Passage shown:
┌──
Structure and commencement of the Bills

Each of the three Bills in the legislative package has one Schedule.

The Customs Amendment (Fees and Charges) Bill 2015 (the Fees and Charges Bill) amends the Customs Act 1901 by changing the warehoused goods declaration fees and establishing circumstances when new warehouse licence charges and customs broker licence charges are payable.[2] Sections 1 to 3 of the Fees and Charges Bill commence on Royal Assent. Schedule 1 commences at the same time as Schedule 1 to the Customs Depot Licensing Charges Amendment Bill 2015 (see below).

The Customs Depot Licensing Charges Amendment Bill 2015 (Depot Licensing Bill) amends the Customs Depot Licensing Charges Act 1997 by modifying warehouse licence applications charges and customs broker licence charges.[3] Sections 1 to 3 of the Depot Licensing Bill commence on Royal Assent. Schedule 1 commences on 1 January 2016.

The Import Processing Charges Amendment Bill 2015 (Import Bill) amends the Import Processing Charges Act 2001 by increasing and rationalising import processing and warehouse charges.[4] Sections 1 to 3 of the Import Bill commence on Royal Assent. Schedule 1 commences on 1 January 2016.
└──
Parts of the exercise:
a – In the passage on the customs Bills, when does Schedule 1 to the Depot Licensing Bill commence?
b – Convert the listing lines from the line with "You are a computer-use agent. 242x151 pixels." to the line with "(x=223, y=5)" into a JSON list of strings, one string per line, with blank lines and the pictures left out.

Records for the exercise:
┌──
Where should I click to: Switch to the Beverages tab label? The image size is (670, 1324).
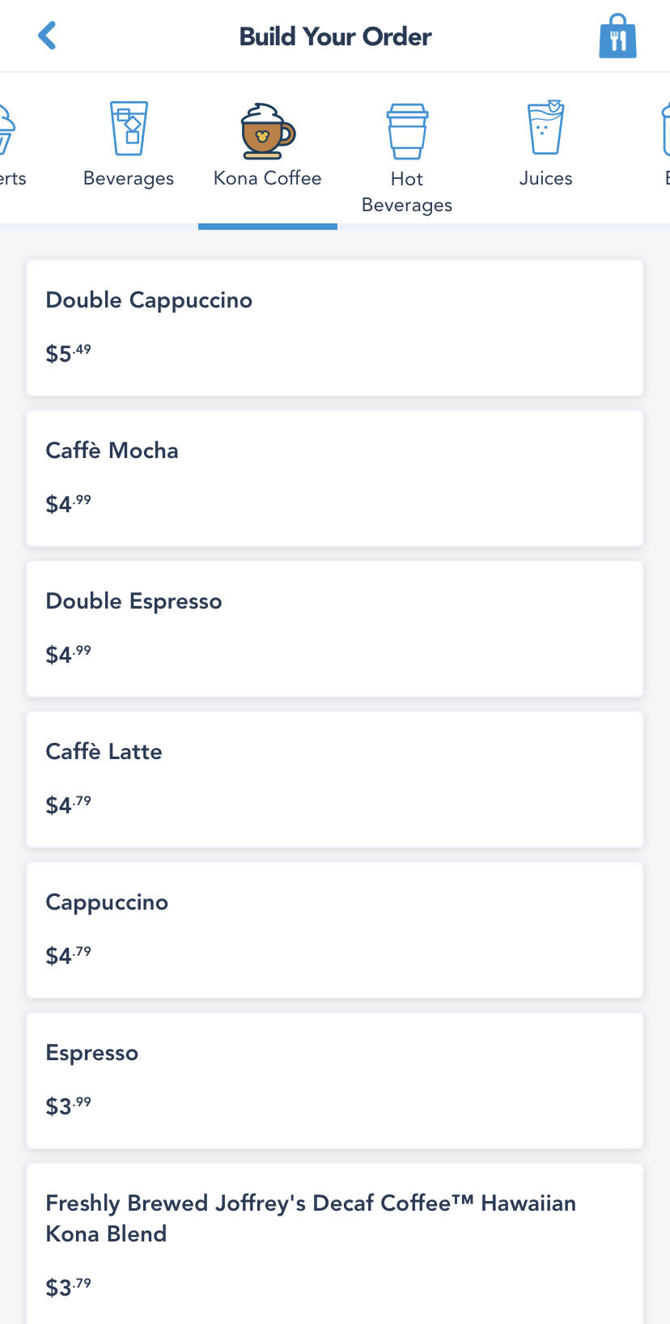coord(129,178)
└──
┌──
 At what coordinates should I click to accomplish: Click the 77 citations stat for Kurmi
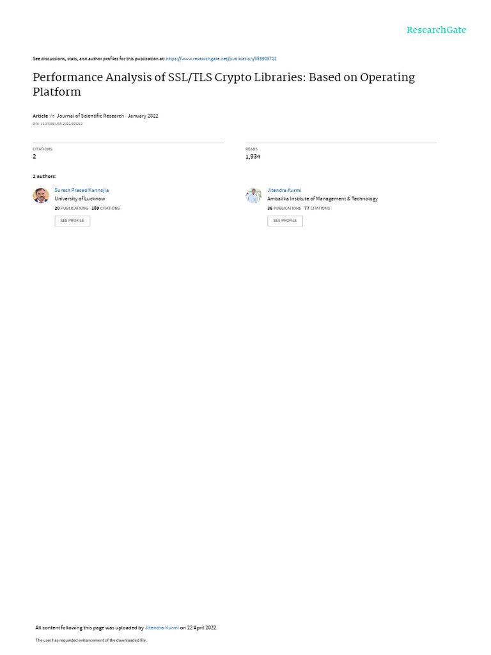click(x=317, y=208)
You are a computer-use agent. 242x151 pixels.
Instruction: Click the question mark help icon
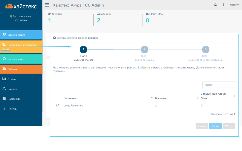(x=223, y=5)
└──
Responses in order:
a – On 1 January 2016.

b –
[
  "You are a computer-use agent. 242x151 pixels.",
  "Instruction: Click the question mark help icon",
  "(x=223, y=5)"
]